10.15.2013

lessons from one month and two days in seattle // "happy day, all is well"

I've been in Seattle for one month and one day; it seems like it's been much longer than that! Right about now, a month ago, my parents left me in my new surroundings and home for the next two years. It's weird to think it really hasn't been that long ago, but it has. Isn't it incredible that my dad happens to be in town for business today and tomorrow? I get to see him tonight and I'm the luckiest daughter!!

This month (plus two days) has been full of many wonderful growing experiences and here's just a few things I have learned from being up here:

Always bring a bag to the store with you; otherwise you have to pay an extra five cents per paper bag. Seattle is so green and environmentally friendly and such.

It's good to do a little yoga or cool down workout routine before going to bed. I mean, I always knew this...but I've been remembering it more lately and it's helped my mind calm down.

There's nothing better than a phone call or Skype session with a friend or family member.

A clean kitchen is a happy kitchen. A happy kitchen is a happy Catherine. A house of order allows it to be a house of learning, so I can't really focus when my room is messy or my house is a mess. So yeah...I'm a freak about cleaning.

In matters of the heart, you sometimes have to know when to retreat before a heartbreak occurs and let things come to you in due time. That's when true peace can come into your heart.

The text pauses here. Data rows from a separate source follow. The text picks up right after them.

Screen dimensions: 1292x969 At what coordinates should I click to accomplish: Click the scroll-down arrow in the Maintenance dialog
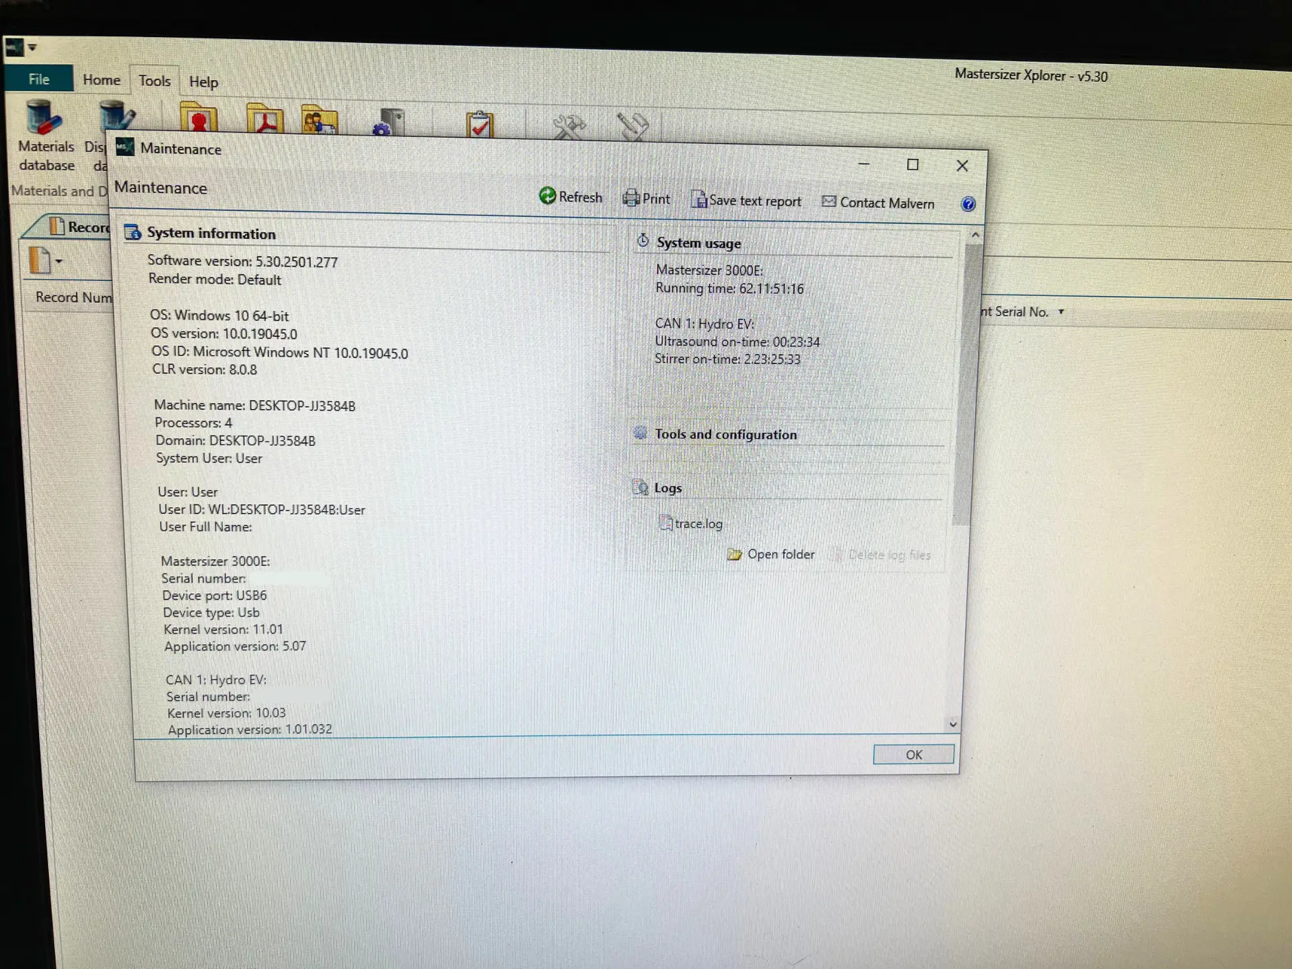952,725
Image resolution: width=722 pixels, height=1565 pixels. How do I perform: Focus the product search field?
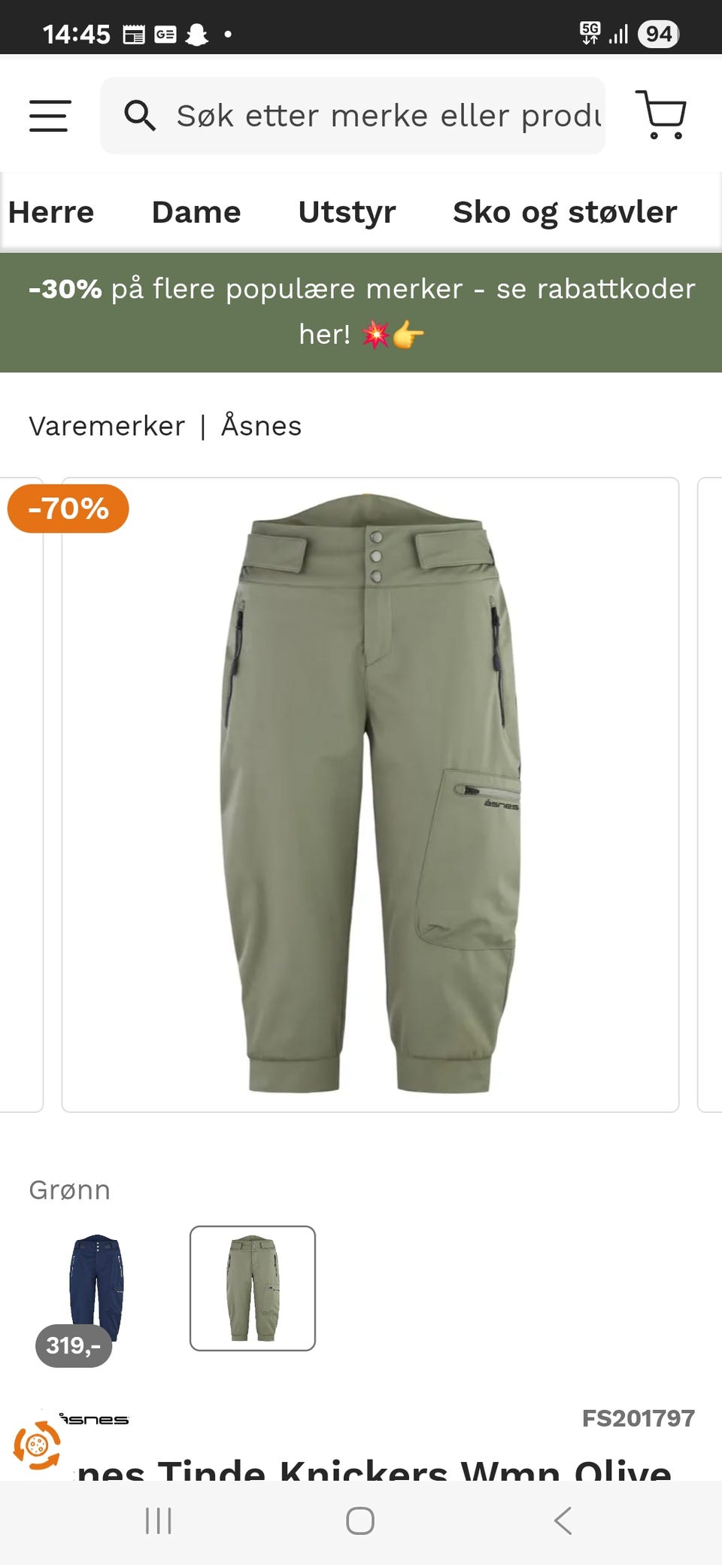click(353, 116)
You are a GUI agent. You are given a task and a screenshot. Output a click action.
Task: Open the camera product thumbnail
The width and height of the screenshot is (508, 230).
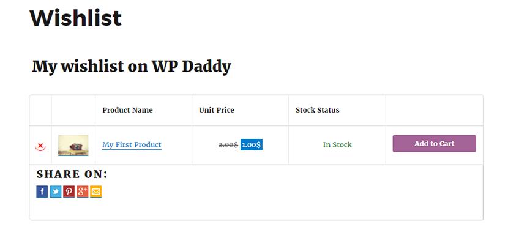click(x=73, y=145)
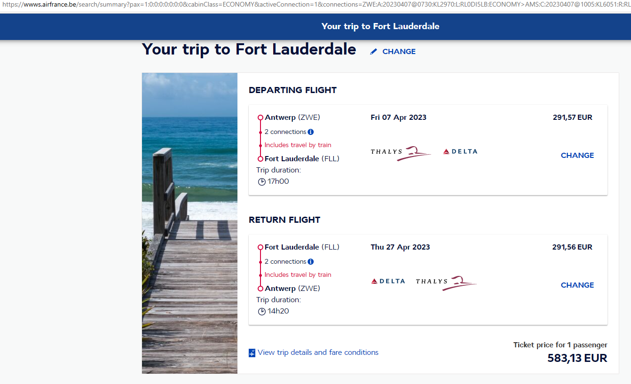The height and width of the screenshot is (384, 631).
Task: Open info icon for departing flight connections
Action: [310, 132]
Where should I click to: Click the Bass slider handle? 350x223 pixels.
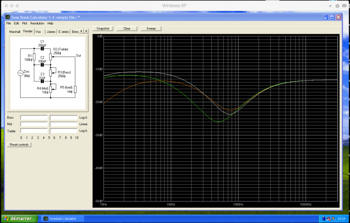[x=49, y=117]
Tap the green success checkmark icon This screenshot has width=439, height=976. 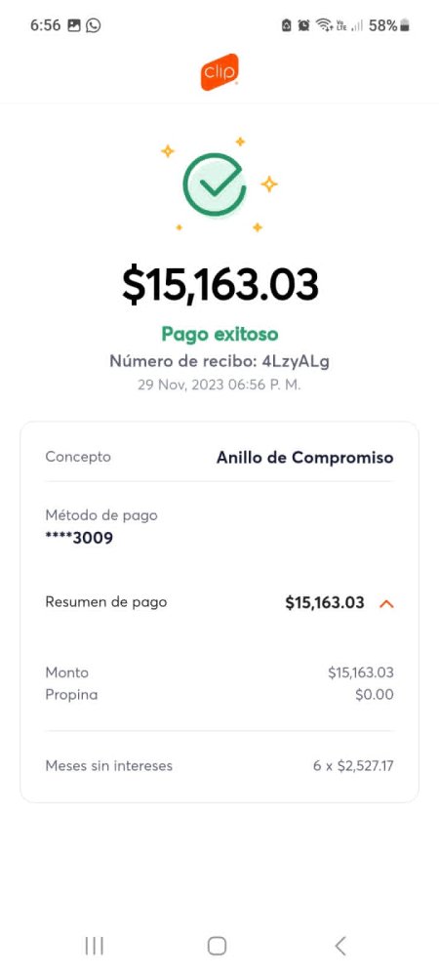(x=215, y=184)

When my parents and I arrived here, we were at Ikea trying to figure out a few furniture and storage options. We commented on how the whole experience felt so cold (figuaratively) compared to the time my mom and I chatted at Ikea in Draper with a charming older couple two Decembers ago {remember?}. There's a thing up here known as the "Seattle Freeze" and I've definitely felt it more so than when at Ikea. On buses, while walking on campus, walking around the stores, driving on the narrow streets and the crowded freeways. I didn't know it was called that until I talked to my clinic partner/classmate, Bridget, about it. It's interesting going from a small town where everyone is so friendly to a big, booming city. However, I still see little glimpses that love actually is all around. People all have some measure of good in them and I have been trying to look for it in all of my scenarios. It's especially interesting to watch people up here and wonder what their personal trials and challenges are and why they may act the way the do. I'll never know, but  I'll keep telling people I'm a member of the Church of Jesus Christ of Latter-Day Saints and it brings the most ultimate happiness into my life and I'll keep smiling and having people give me death glares in return. There has to be some form of sunshine in Seattle, right?

Sometimes you really luck out with roommates. I mean, what kind of roommate would get off the bus and grab your hubcap that you lost when your tire blew out two weeks ago, carries the hubcap all over campus with her, and then brings it home and informs you she found it when you come home after a super exhausting day? I almost started crying. The Lord will always bless you with good people in your life, if you put your trust in Him and make a leap of faith. He's so good at making sure you aren't alone in this life journey. Even when we feel like we are, we always have the Savior to rely on...

and that brings me to my last point...in Fast and Testimony meeting on Sunday, the Spirit was incredibly strong. We were asked to fast for our dear Bishop's wife, who was diagnosed with cancer after being in remission for six months. I was fasting for her, among other things, and I felt the Spirit so strongly throughout the three hours, especially while listening to the testimonies of my ward members. They kept testifying about the healing power of the Atonement and our Savior's love. I read a talk on my phone throughout the meeting while listening and the talk was exactly what I needed to read. It was like a floodgate of confirmations of many things I've asked and pondered about for the past few months. The Savior loves us. He invites all of us to come unto Him, especially those seeking refuge and rest. He will help you carry your burdens. This I know to be true and I've especially felt the Savior's love in my life lately. His love is all encompassing and unconditional. It gives me strength when I am weak. Thinking about that sacred sacrament meeting brings tears to my eyes. So many wonderful feelings and thoughts throughout the entire thing. For our closing song, we sang, "Come, Come Ye Saints" and I couldn't even make it through, because I was so emotional. So, I listened to my ward of 30 faithful people sing it and I followed along the words...despite the hard days I've had up here, I know I've been blessed to find moments in each day where I can say, "happy day, all is well.". I am eternally grateful for a loving Savior and Heavenly Father who have blessed me with those moments. I am eternally grateful for supportive friends and family and roommates and classmates who are getting me through what I think will be "the best two years for my life".